Abstract A 46-year-old woman with Fitzpatrick skin type V presented with sudden-onset accelerated diffuse hair loss. Her other relevant medical history included Graves disease. Trichoscopy showed black dots, broken hairs with exclamation mark-like hairs and yellow dots. She was provisionally diagnosed with diffuse alopecia areata (AA). Laboratory work-up, including complete blood count, liver/renal parameters, antinuclear antibody and complement screen did not reveal any abnormality. Thyroid function and adjusted calcium level were all within the normal range. She had slight iron, folate and vitamin D deficiencies, which were treated with the appropriate supplements. A biopsy was taken from the scalp, and histological examination showed a nonscarring process with miniaturization, significant telogen shift and peribulbar granulomatous inflammation. Subsequent syphilis serology was negative, and serum angiotensin-converting enzyme was within normal limits. No clinical features of sarcoidosis or syphilis were observed.
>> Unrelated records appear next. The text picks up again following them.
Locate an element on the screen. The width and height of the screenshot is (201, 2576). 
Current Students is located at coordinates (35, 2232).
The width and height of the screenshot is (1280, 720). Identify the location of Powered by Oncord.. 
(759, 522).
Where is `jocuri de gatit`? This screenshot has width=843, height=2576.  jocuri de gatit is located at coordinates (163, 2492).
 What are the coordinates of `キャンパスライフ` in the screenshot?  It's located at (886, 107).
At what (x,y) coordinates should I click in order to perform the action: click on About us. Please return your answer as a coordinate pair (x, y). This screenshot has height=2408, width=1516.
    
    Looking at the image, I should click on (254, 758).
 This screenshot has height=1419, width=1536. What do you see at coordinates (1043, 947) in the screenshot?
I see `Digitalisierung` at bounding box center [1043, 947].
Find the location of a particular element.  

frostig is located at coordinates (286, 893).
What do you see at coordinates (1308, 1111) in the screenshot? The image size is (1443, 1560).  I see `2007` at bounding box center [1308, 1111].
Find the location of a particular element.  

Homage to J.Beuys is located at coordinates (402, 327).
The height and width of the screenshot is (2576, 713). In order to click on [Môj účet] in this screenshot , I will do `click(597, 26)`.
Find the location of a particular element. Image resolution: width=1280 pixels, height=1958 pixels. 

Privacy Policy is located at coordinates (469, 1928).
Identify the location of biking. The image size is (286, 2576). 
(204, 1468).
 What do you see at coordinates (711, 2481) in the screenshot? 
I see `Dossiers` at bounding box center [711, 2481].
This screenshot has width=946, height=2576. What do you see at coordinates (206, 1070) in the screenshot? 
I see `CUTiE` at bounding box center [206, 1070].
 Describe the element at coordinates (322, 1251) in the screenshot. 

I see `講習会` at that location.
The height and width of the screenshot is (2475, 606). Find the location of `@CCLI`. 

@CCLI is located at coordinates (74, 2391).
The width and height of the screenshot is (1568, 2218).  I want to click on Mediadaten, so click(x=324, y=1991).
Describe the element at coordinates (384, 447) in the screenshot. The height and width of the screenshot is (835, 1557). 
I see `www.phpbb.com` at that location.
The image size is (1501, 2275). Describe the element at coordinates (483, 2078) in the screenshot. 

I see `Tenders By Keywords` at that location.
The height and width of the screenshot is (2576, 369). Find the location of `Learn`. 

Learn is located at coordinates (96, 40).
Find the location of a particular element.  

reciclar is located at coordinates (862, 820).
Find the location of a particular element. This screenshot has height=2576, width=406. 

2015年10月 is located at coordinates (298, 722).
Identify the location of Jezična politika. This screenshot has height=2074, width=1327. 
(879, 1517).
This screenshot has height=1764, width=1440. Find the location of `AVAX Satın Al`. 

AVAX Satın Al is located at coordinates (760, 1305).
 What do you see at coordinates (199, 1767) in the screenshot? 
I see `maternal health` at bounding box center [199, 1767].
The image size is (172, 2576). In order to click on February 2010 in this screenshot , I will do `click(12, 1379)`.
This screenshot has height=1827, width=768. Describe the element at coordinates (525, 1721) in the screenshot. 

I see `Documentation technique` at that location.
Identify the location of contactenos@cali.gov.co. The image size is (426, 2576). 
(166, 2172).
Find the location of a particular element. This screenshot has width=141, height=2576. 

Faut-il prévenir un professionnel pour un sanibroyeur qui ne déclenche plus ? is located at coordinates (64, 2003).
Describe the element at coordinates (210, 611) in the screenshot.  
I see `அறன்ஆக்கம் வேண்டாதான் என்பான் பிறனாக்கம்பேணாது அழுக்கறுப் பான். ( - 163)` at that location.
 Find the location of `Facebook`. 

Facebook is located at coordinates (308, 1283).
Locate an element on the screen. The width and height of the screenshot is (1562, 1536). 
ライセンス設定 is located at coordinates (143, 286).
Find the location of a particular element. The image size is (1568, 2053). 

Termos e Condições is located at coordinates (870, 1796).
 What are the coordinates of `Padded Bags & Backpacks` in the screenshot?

After careful clinicopathological correlation, she was diagnosed with granulomatous AA. We planned to treat her with diphencyprone; however, her hair grew back spontaneously after 2 months. AA is a nonscarring hair loss that can commonly affect the scalp and beard, as well as any hair-bearing surface on the body. It is a T-cell-mediated disease with characteristic histological features, including peribulbar lymphocytic inflammation with or without eosinophils, follicular miniaturization and an increase in catagen/telogen hairs. Peribulbar granulomatous inflammation is a rare histopathological finding in AA. In the context of alopecia, other conditions associated with histopathological granulomatous findings include sarcoidosis, syphilis and various forms of inflammatory and cicatrizing alopecia. To our knowledge, only five other cases of granulomatous AA have been reported. Notably, we describe the first case from the UK and only the second case internationally to show spontaneous resolution, suggesting that the prognosis of granulomatous AA is not dissimilar to histologically typical AA. To summarize, we have described a clinically typical AA with atypical histopathological findings. Granulomatous inflammation should not preclude a diagnosis of AA. This demonstrates the importance of clinicopathological correlation as the histopathology of alopecia could potentially be misleading.